- **About this exercise**:
Leaving out all pictures, restate word for word the lines from the one with "[Open navigation menu] (16, 82)" through the last line of the entries.

- **Exercise data**:
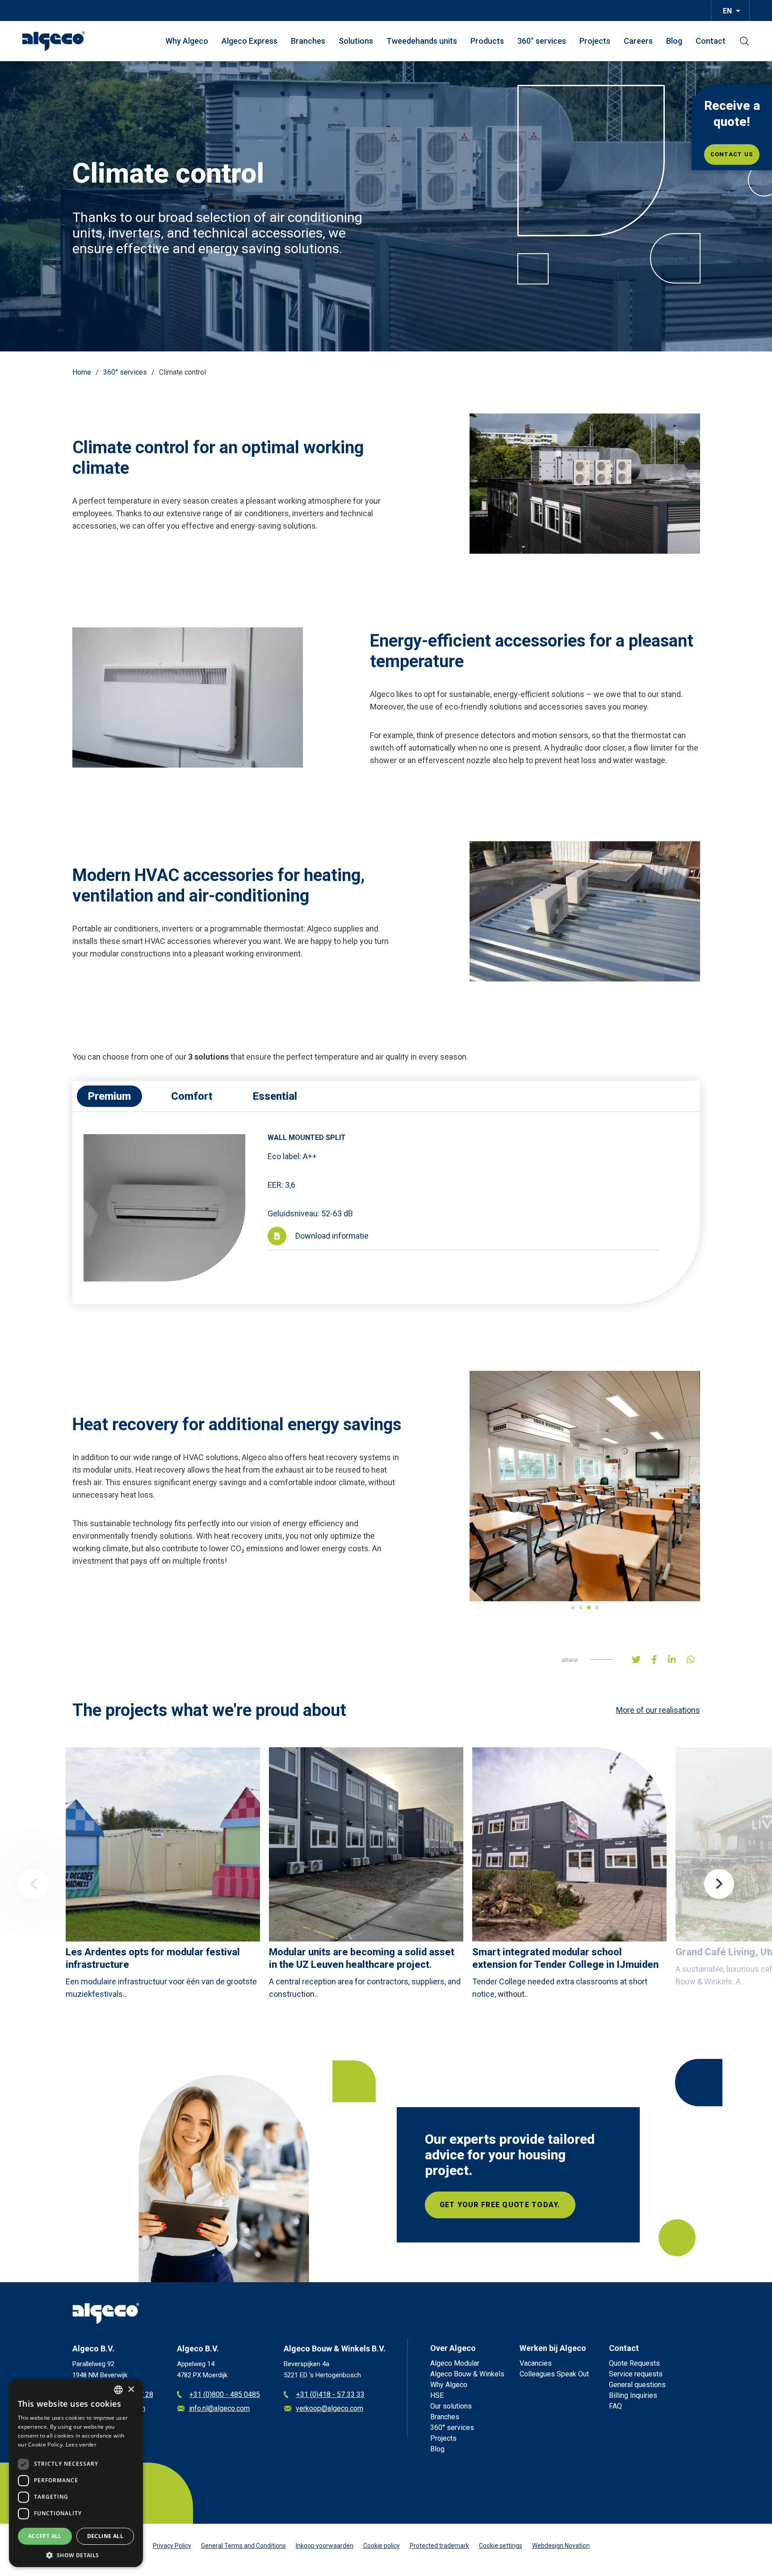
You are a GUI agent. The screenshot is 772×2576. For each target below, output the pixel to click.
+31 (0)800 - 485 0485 (224, 2394)
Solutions (356, 41)
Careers (638, 41)
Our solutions (451, 2406)
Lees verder (81, 2444)
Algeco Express (249, 41)
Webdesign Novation (561, 2545)
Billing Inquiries (633, 2395)
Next (719, 1884)
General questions (637, 2384)
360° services (541, 41)
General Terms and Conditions (243, 2545)
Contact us (732, 154)
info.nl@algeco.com (219, 2408)
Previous (34, 1884)
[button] (76, 2554)
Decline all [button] (105, 2536)
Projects (594, 41)
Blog (674, 41)
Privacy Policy (172, 2545)
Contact (711, 41)
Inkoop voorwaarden (324, 2545)
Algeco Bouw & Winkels (467, 2374)
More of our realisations (658, 1710)
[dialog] (76, 2473)
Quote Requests (634, 2363)
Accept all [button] (45, 2536)
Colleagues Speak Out (554, 2374)
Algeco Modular (454, 2363)
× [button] (130, 2389)
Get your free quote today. (500, 2204)
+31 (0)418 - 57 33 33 (330, 2394)
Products (487, 41)
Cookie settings (500, 2545)
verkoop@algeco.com (329, 2408)
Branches (308, 41)
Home (81, 372)
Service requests (636, 2374)
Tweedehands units (421, 41)
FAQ (615, 2406)
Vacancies (536, 2363)
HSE (437, 2395)
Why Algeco (186, 41)
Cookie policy (381, 2545)
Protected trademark (439, 2545)
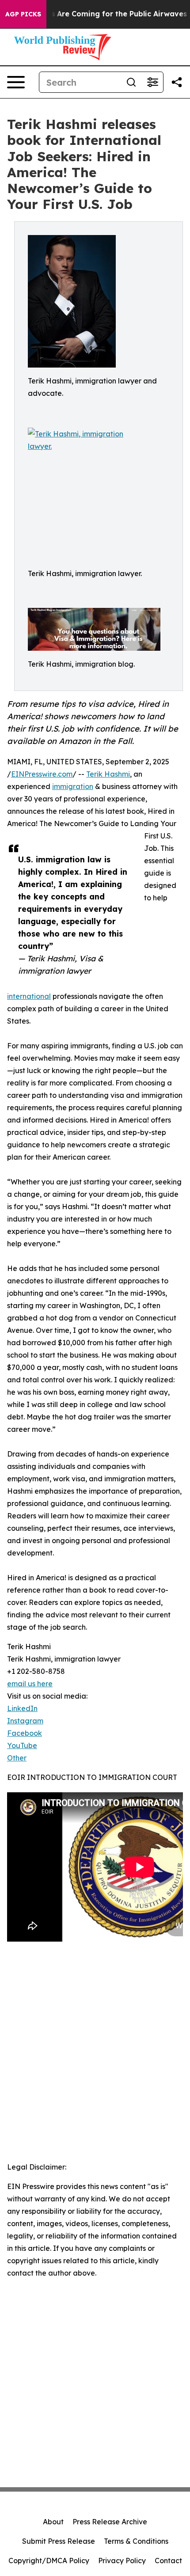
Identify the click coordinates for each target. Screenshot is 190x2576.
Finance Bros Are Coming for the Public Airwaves (97, 14)
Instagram (25, 1720)
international (29, 996)
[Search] (131, 82)
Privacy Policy (122, 2560)
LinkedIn (22, 1708)
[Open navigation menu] (16, 82)
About (53, 2521)
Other (17, 1757)
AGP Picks (23, 14)
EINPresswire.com (41, 774)
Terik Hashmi (108, 774)
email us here (30, 1683)
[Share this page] (177, 82)
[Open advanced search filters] (152, 82)
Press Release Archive (109, 2521)
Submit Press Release (58, 2541)
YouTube (22, 1745)
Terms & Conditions (136, 2541)
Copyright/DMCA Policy (48, 2560)
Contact (168, 2560)
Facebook (24, 1733)
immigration (72, 786)
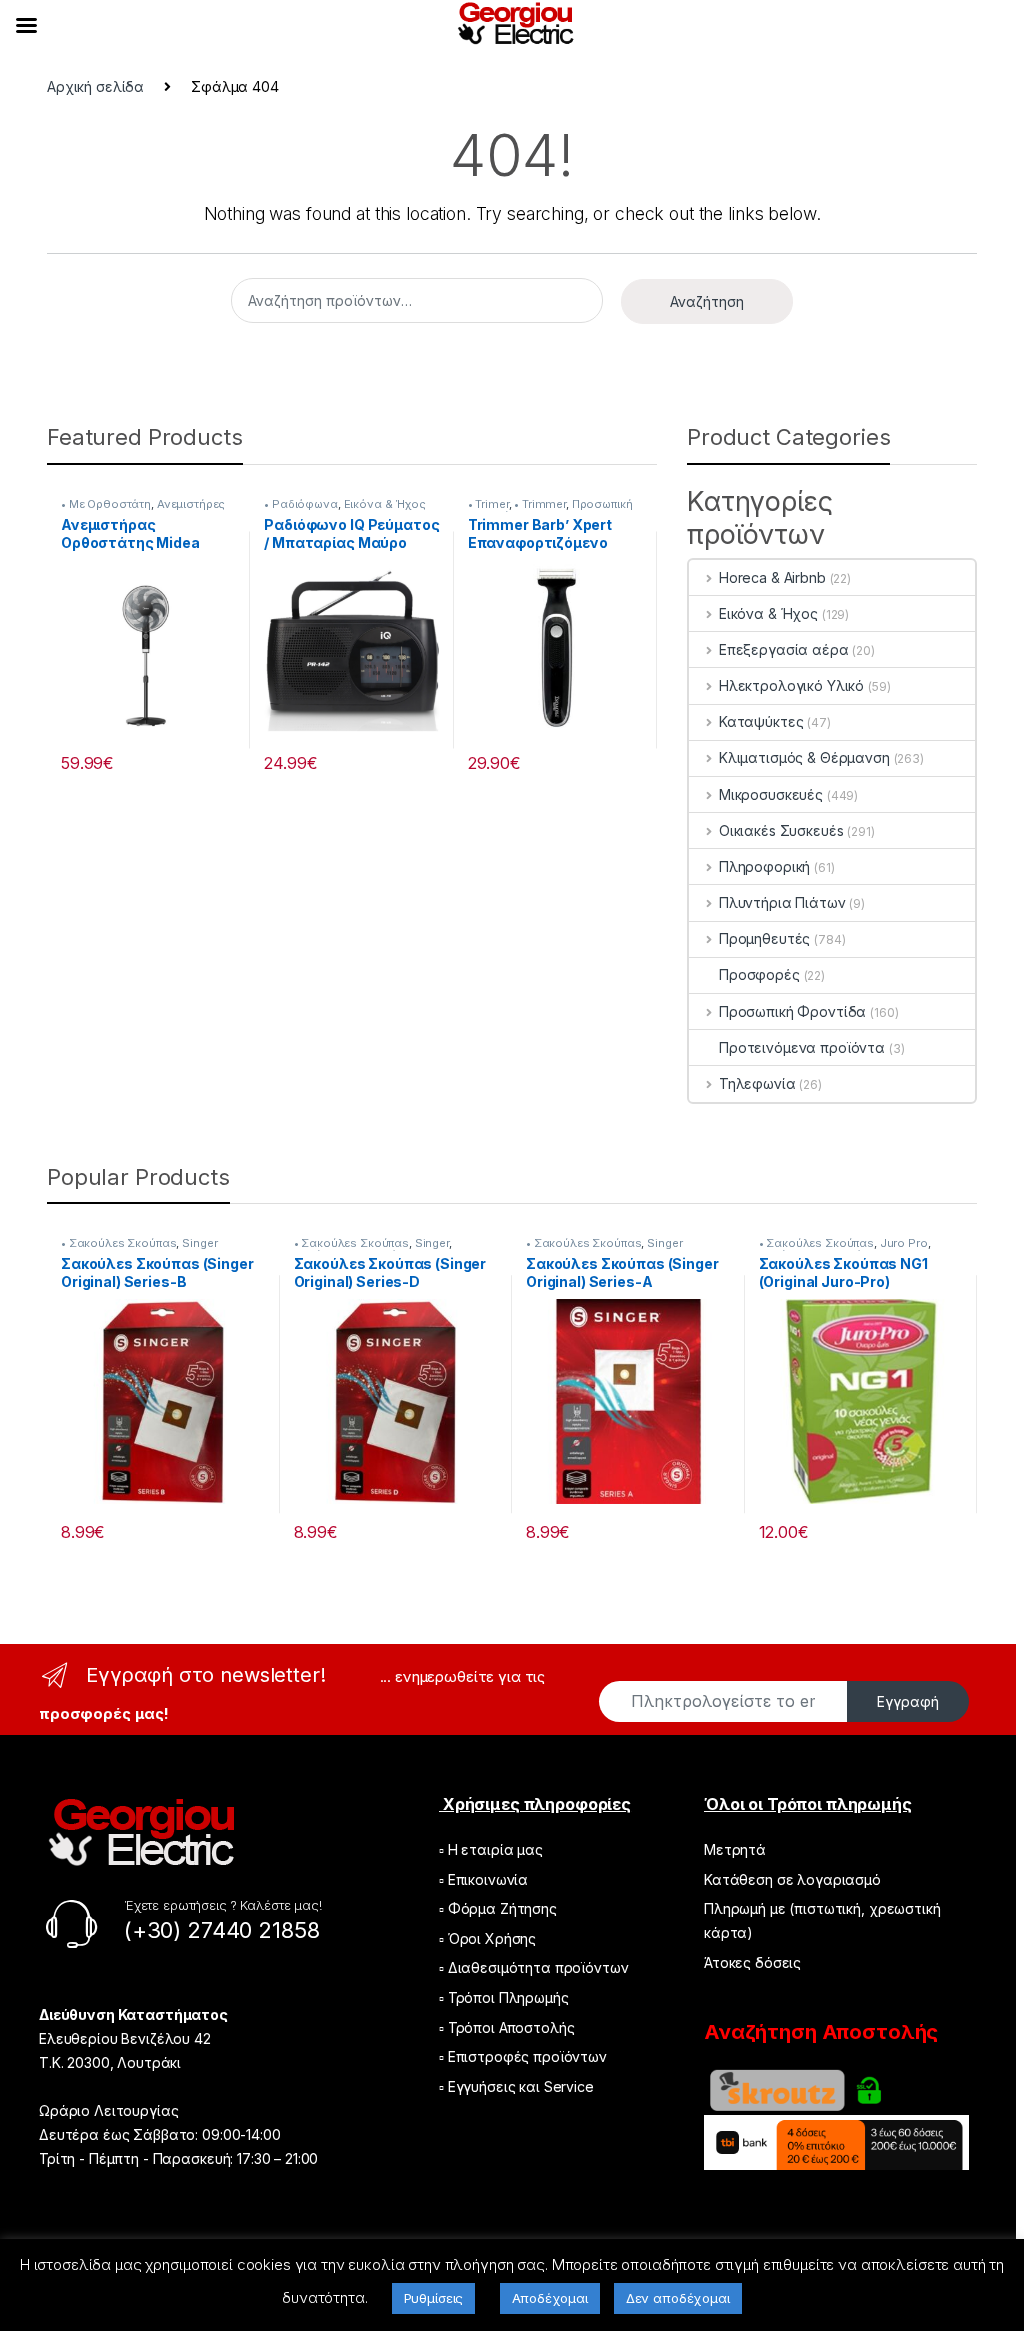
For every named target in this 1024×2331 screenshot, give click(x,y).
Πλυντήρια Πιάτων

- **Result of this exercise**:
[Open navigation menu] (16, 82)
About (53, 2521)
Other (17, 1757)
AGP Picks (23, 14)
EINPresswire.com (41, 774)
Terik Hashmi (108, 774)
email us here (30, 1683)
[Share this page] (177, 82)
[Open advanced search filters] (152, 82)
Press Release Archive (109, 2521)
Submit Press Release (58, 2541)
YouTube (22, 1745)
Terms & Conditions (136, 2541)
Copyright/DMCA Policy (48, 2560)
Contact (168, 2560)
Facebook (24, 1733)
immigration (72, 786)
For every named target in this 1024×2331 screenshot, give click(x,y).
Πλυντήρια Πιάτων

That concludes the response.